**Problem statement:** Give the number of lines in the entries that contain "Select". State only the count.

**Data under study:**
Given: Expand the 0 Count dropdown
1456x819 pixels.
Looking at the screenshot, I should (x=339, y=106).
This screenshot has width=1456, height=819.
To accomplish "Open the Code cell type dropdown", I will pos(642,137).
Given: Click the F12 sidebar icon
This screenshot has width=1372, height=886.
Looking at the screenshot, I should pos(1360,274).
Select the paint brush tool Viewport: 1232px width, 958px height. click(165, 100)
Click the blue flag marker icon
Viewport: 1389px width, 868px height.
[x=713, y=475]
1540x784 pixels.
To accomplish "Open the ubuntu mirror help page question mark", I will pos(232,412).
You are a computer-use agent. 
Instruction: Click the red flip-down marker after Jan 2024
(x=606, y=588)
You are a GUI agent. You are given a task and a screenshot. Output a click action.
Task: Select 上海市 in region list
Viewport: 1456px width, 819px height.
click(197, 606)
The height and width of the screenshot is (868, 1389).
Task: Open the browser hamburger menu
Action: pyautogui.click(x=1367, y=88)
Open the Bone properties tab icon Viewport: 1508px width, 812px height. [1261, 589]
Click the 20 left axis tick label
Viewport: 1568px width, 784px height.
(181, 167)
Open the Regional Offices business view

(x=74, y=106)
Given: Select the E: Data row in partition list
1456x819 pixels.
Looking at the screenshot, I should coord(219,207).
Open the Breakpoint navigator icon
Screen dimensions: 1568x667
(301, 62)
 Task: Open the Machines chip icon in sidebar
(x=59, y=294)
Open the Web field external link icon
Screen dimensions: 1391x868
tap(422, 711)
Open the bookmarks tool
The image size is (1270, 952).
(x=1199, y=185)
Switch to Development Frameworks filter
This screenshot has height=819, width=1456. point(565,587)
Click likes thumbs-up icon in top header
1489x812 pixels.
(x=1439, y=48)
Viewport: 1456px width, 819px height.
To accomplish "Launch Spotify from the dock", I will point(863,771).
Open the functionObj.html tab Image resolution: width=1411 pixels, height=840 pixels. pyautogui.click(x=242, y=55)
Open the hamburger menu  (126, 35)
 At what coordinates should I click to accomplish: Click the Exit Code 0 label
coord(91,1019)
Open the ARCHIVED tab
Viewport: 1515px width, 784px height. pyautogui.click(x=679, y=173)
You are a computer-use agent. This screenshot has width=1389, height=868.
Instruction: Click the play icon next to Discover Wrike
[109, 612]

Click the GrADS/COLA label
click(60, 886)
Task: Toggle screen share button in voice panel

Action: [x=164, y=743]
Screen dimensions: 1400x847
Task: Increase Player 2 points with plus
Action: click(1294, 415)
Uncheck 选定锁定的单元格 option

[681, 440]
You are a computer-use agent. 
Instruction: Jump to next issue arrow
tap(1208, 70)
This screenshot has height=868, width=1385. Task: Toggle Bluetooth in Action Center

**Answer below:** 3